Assigned task =>
Only the lines holding the string "trash" are needed; copy each of them from the data.

Data for this exercise =>
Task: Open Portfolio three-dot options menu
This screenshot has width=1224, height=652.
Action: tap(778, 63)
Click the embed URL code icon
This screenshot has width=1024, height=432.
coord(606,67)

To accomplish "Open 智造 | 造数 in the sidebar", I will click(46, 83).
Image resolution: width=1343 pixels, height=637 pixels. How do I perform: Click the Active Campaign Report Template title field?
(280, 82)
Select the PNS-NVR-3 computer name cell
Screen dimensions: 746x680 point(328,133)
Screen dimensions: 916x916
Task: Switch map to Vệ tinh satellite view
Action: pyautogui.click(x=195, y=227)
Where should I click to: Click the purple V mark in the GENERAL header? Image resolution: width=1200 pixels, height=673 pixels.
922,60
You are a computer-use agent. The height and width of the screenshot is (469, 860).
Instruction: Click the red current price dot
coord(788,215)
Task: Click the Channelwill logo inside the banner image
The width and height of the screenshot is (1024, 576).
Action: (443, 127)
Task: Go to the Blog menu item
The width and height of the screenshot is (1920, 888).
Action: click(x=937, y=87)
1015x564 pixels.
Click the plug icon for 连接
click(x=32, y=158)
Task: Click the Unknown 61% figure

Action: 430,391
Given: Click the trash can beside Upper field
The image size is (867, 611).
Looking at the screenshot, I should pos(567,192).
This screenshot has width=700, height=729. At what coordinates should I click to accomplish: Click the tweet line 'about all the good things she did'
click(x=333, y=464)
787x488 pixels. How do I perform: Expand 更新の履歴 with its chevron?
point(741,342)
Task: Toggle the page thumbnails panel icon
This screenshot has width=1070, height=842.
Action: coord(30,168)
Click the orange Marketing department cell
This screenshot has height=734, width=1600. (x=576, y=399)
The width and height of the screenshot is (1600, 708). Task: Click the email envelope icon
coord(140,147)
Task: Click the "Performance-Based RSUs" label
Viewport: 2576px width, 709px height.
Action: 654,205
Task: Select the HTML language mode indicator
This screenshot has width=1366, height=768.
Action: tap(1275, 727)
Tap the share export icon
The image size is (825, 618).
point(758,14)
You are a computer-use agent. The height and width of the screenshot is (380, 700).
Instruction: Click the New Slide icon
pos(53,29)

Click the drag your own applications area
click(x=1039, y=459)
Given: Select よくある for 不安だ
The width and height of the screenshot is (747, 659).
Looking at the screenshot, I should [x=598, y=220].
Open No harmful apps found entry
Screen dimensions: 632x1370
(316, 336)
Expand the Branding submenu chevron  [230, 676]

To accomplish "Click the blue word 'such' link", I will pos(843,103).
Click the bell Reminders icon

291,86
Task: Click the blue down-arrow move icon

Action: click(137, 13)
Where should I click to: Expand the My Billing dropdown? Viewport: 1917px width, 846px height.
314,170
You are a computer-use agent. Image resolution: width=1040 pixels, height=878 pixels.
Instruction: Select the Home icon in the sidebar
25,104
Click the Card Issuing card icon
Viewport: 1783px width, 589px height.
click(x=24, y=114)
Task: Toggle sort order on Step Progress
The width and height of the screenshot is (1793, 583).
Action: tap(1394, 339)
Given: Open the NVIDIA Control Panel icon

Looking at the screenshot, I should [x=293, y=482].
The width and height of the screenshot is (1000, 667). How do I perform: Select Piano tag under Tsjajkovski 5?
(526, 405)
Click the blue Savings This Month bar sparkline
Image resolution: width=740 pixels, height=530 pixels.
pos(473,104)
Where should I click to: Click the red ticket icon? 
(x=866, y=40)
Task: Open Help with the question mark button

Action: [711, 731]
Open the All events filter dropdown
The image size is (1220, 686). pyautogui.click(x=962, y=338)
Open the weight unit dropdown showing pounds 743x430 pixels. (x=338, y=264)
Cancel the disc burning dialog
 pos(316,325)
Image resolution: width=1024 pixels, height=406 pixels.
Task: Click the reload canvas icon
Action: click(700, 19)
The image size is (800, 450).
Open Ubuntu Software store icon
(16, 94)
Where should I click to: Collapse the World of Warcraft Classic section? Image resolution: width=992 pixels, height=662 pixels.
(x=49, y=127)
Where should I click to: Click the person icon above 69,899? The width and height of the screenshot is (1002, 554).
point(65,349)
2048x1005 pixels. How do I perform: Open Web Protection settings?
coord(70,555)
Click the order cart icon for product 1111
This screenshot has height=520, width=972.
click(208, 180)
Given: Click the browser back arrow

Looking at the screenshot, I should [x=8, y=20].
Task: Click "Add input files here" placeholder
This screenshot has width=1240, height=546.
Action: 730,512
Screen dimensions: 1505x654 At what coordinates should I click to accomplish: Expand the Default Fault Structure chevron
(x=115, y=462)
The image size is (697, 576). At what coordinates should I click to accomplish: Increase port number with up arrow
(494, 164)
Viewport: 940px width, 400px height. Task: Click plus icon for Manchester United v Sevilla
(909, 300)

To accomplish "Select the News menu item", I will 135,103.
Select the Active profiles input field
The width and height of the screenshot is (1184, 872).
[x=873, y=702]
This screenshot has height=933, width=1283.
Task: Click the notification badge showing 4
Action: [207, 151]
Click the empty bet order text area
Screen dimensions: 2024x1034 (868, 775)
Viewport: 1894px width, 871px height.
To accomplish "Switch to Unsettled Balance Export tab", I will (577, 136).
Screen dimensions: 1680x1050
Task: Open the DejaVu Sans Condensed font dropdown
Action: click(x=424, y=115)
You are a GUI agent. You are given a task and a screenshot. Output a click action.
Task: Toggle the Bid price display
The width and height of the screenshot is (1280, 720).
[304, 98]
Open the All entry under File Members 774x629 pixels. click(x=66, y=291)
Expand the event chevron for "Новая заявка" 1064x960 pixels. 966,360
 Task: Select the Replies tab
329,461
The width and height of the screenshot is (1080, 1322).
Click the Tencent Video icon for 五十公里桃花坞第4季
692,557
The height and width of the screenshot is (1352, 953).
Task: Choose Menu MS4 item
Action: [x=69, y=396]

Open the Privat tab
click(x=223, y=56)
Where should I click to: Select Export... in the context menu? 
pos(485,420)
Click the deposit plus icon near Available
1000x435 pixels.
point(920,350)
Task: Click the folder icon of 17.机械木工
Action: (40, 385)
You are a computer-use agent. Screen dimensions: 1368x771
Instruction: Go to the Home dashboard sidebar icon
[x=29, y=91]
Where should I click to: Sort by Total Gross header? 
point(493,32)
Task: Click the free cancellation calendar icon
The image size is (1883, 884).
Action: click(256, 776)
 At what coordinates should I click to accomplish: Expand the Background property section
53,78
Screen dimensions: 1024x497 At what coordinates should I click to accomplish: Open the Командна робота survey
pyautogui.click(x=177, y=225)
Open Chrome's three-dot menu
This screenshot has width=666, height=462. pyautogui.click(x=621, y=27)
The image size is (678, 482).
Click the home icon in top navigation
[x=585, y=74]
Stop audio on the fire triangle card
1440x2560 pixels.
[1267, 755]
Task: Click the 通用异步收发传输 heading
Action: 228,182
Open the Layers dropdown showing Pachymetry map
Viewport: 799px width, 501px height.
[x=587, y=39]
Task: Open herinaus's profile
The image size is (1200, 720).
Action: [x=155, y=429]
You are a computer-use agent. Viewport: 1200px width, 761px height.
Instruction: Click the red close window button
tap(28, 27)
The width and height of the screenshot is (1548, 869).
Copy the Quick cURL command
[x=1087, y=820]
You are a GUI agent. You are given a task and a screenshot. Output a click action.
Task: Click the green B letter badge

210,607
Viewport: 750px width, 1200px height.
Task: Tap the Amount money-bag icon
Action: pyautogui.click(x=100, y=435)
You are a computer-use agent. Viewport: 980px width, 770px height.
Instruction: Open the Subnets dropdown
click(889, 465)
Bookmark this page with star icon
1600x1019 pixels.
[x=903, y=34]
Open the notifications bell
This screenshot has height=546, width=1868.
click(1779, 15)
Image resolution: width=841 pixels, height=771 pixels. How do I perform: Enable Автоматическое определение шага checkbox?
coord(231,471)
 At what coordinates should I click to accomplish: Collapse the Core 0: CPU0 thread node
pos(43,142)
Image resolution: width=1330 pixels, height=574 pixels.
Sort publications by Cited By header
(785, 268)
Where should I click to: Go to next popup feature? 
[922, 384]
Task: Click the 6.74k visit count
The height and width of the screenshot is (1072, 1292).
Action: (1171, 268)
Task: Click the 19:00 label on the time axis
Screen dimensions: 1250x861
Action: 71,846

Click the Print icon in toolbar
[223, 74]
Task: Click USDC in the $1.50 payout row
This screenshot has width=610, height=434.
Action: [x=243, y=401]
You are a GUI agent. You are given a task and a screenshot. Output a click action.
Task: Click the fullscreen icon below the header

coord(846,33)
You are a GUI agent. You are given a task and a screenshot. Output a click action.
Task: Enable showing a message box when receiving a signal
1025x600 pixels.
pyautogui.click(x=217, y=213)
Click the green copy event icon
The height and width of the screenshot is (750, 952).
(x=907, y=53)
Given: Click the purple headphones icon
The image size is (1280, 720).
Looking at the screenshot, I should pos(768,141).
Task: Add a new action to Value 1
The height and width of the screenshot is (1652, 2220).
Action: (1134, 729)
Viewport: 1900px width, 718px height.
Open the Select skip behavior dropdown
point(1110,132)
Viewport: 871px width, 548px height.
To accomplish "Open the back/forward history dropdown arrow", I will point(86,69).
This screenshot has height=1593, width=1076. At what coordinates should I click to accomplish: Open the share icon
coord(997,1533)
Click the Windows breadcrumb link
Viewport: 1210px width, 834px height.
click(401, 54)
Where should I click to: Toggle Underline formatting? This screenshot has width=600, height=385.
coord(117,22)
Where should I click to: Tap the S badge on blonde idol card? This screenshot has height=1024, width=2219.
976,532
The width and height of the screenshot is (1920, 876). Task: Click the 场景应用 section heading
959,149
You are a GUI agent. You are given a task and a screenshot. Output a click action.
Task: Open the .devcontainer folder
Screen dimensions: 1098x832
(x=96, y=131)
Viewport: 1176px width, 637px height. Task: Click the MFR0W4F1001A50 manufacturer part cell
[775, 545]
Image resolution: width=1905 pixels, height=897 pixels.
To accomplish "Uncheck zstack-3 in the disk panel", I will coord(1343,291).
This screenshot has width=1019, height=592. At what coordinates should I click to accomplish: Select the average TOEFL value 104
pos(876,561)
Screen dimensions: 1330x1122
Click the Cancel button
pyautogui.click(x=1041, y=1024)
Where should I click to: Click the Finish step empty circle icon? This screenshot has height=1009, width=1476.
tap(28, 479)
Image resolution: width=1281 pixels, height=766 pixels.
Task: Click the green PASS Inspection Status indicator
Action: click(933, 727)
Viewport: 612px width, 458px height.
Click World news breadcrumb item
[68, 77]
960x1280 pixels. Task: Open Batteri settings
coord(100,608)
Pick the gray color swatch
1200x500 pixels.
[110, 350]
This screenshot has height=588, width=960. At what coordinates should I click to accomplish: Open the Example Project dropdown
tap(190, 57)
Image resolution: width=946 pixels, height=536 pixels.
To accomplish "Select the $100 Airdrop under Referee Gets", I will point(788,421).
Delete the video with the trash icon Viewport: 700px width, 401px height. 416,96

Answer space =>
Given: Click the trash can beside Upper field
Delete the video with the trash icon Viewport: 700px width, 401px height. 416,96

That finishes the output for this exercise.